To support this effort, the company recently received $100,000 from the NSF to develop plants that express dsRNA designed to inhibit genes essential to P. scribneri.
First, Divergence plans to select, clone, and sequence P. scribneri gene targets that are likely to be essential in all lesion nematodes. The company will then evaluate the potency of dsRNAs against these targets in a so-called hairy root system, which is essentially a transgenic plant in which the RNAi molecules are only expressed in the roots.
“Transgenic crops have a significant opportunity to provide economic benefit to growers through improved yields and decreased input costs, [as well as] to replace toxic nematicidal pesticides.”
“At the conclusion of [these experiments], it is anticipated that several target genes demonstrating reduction in lesion nematode reproduction will be selected for … whole plant transformation,” McCarter wrote in the grant abstract. “A likely crop for the first introduction of transgenic lesion nematode resistance is corn, one of the largest acreage and most valuable crops in the US.”
If Divergence’s efforts are successful, they could ultimately lead to a reduction in the need for extensive pesticide use while offering a key weapon against “an aggressive parasite that affects the production of corn,” he added.
Since cases of avian influenza infection in humans began to surface in the late 1990s, the development of strategies to deal with outbreaks of the virus has become increasingly important.
A handful of key players in the RNAi field have been looking to the gene-silencing technology for answers, but these efforts mostly involve developing human therapeutics against the H5N1 virus.

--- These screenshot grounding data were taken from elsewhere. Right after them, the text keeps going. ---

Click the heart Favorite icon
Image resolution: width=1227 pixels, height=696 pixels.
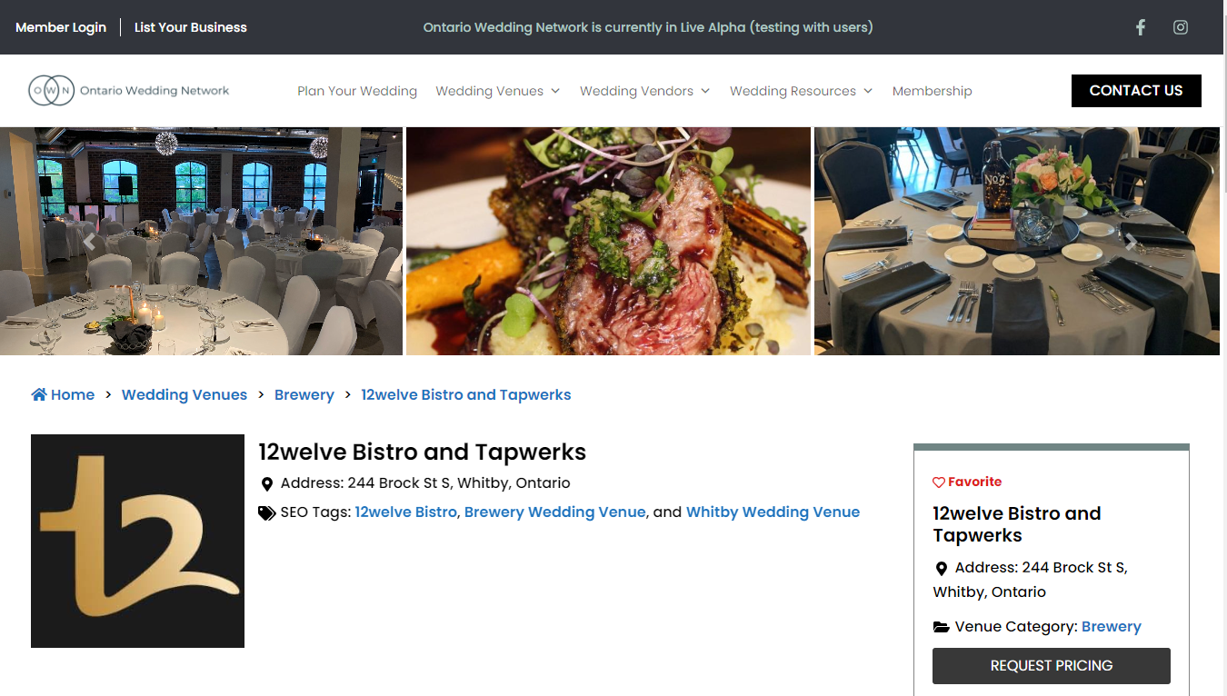click(939, 482)
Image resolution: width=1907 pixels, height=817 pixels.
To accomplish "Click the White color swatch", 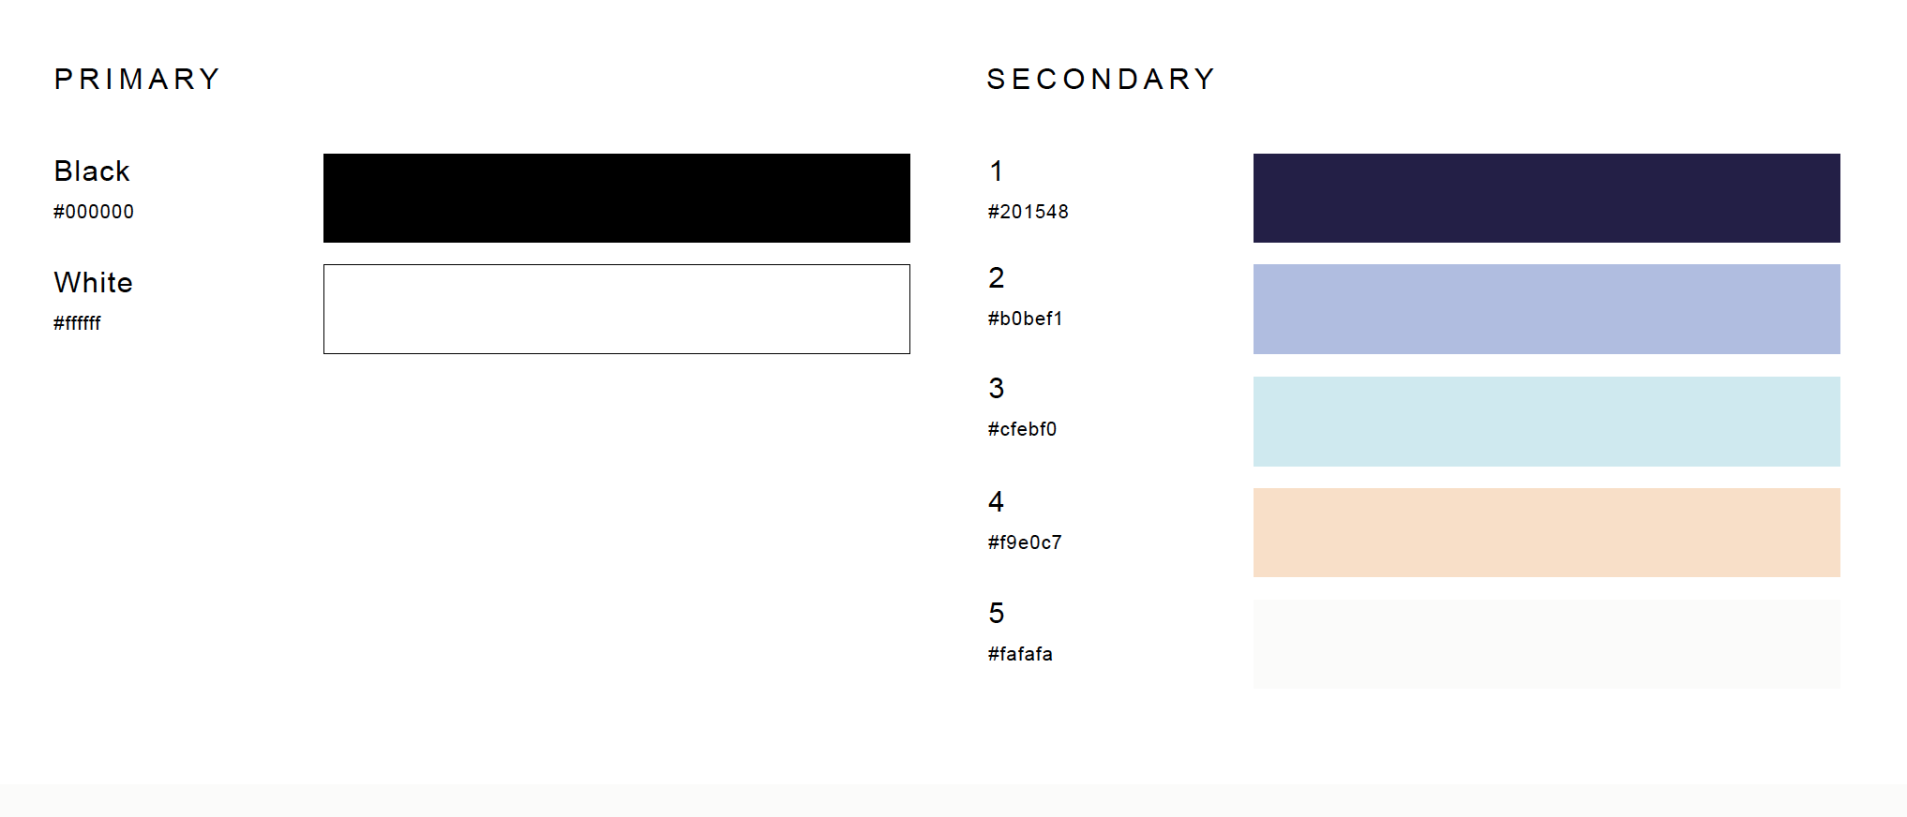I will coord(617,309).
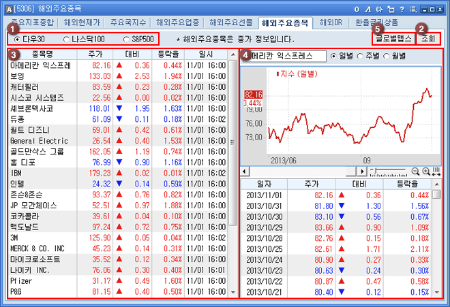
Task: Choose the S&P500 index option
Action: coord(126,39)
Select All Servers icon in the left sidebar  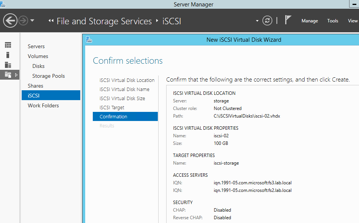click(8, 65)
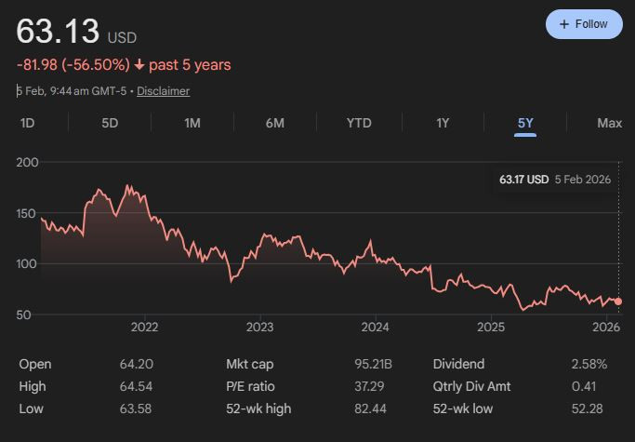The image size is (635, 442).
Task: Click the 2022 label on x-axis
Action: tap(144, 327)
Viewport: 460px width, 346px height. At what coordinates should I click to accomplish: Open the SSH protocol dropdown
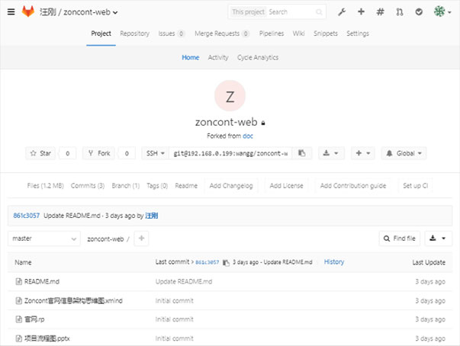[155, 153]

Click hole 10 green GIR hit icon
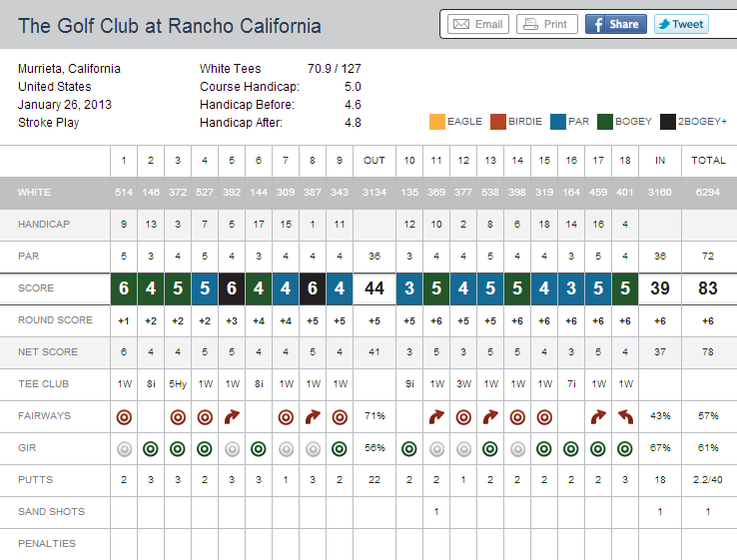[x=409, y=448]
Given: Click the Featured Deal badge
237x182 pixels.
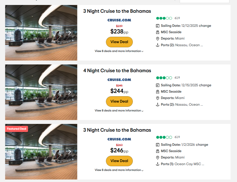Looking at the screenshot, I should coord(17,129).
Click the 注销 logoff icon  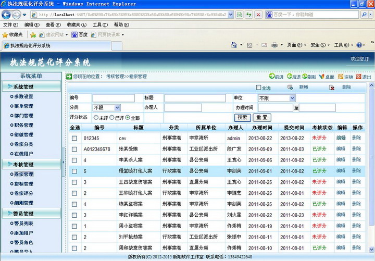click(x=340, y=77)
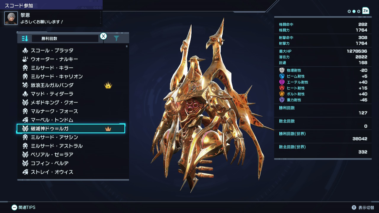
Task: Select the middle page indicator dot
Action: point(354,11)
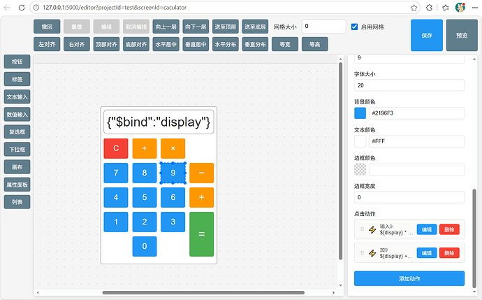Open the transparent 边框颜色 swatch
The image size is (482, 300).
click(360, 169)
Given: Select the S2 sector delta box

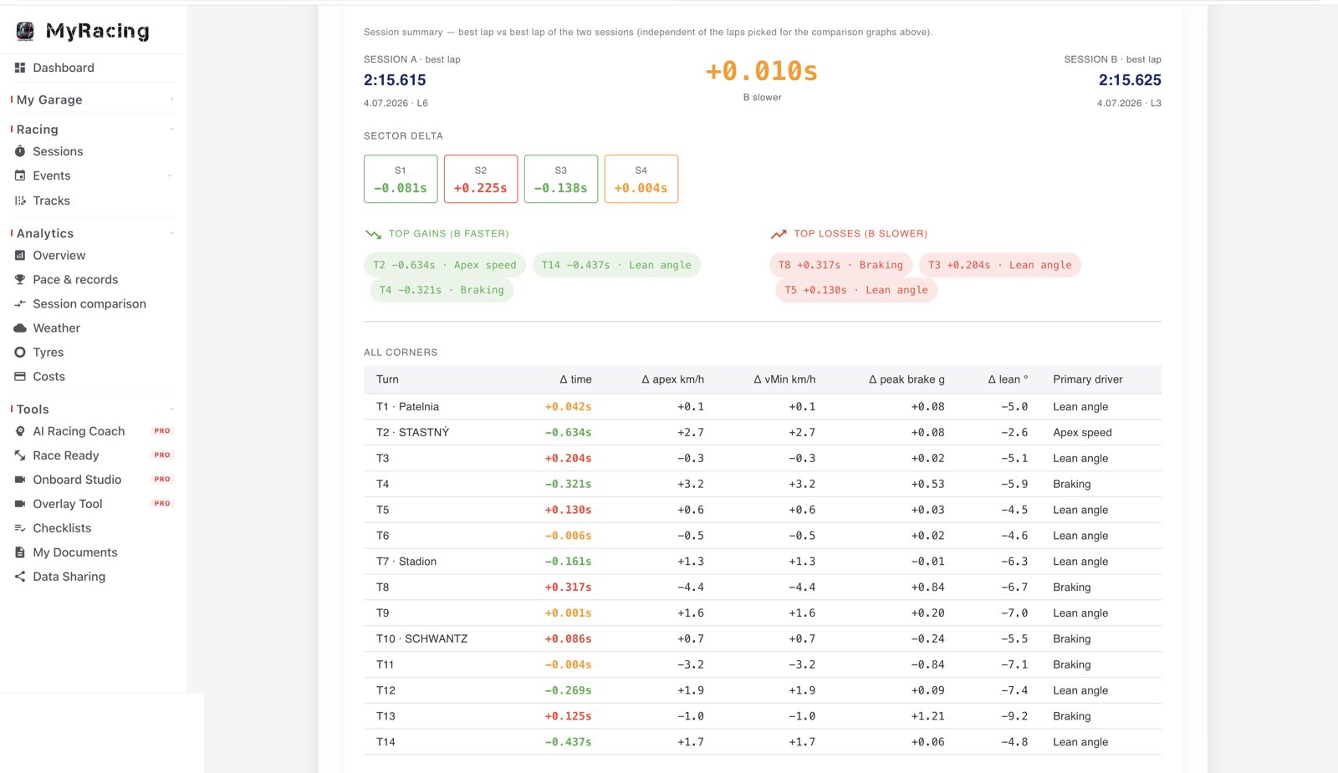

Athens, Georgia-based AviGenics, however, sees an opportunity to use the gene-silencing technology in animals to head off infection before it starts.
According to the company’s grant abstract, it plans to generate avian leukosis virus vectors that express siRNAs against key avian flu genes. The company will then establish stable cell lines hosting the siRNAs vectors in which to test the efficacy of the RNAi approach.
“Three siRNAs shown to effectively inhibit [avian influenza] viruses will be used to generate cell lines, which will be challenged with 5 different [flu] viruses to determine whether these vectors, when integrated into the avian genome, can effectively inhibit [the] viruses,” Christmann added in the abstract.
AviGenics expects that its efforts will “improve the biosecurity of biopharmaceutical production in poultry as the avian influenza virus spreads, [as] well as potentially protecting the food supply from natural as well as bioterrorist threats should these transgenic chickens gain wide approval in the marketplace,” he wrote.